Dr. Orange, in her comments to John and Barbara, noted that either Lieutenant-Governor William Hobson or Reverend Henry Williams could have written the Littlewood Treaty. She also speculated that it could be a very early back-translation of the Maori text version. These several encouraging statements, although arising only in casual conversation during a cursory, first inspection of the old handwritten sheet, were no small admissions for a professional historian. Indeed, in New Zealand historical circles it would be difficult to conceive of any formerly known-about, lost document more sought-after and significant to our colonial history. By her own admission, the possibility was that Dr. Orange was looking at and handling the elusive final English draft of the treaty, which had evaded detection for the past 150-years. Most historians will live out the entirety of their professional lives and never be a party to a discovery of this immensity. Such a find, for a treaty historian, would be on a par with a Bible historian finding a lost epistle of St. Paul. Dr. Orange continued to be of assistance to the Littlewood’s during the months that followed and frequently supplied them with archival material related to their 1812-1864 ancestor, solicitor Henry Littlewood.
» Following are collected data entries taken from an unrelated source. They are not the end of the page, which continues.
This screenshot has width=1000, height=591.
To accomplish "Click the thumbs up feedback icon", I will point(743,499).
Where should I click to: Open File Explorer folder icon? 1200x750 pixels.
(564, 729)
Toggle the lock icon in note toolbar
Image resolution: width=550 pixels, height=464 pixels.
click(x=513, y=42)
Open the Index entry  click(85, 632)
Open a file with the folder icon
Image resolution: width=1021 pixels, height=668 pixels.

In early July 1992, Beryl Needham, who first discovered the Littlewood Treaty in a living room sideboard drawer, contacted Vanya Rothwell of DESTOW (Descendants of European Signatories to the Treaty Of Waitangi). As a consequence, Vanya went to Auckland on the 16th of July 1992 to view the original document at John and Barbara’s home in Manurewa. During her visit, John recalls how she stated her opinion that, ‘she was 98% sure the Littlewood Treaty was the original, final draft of the Treaty of Waitangi’. Vanya remembers that the Littlewood Treaty sheet was now laminated within protective plastic, which had been done by the Auckland Institute & Museum staff in 1989. Thereafter, some DESTOW members included a short article about the Littlewood Treaty in their magazine and asked their members for assistance in determining the document’s historical significance.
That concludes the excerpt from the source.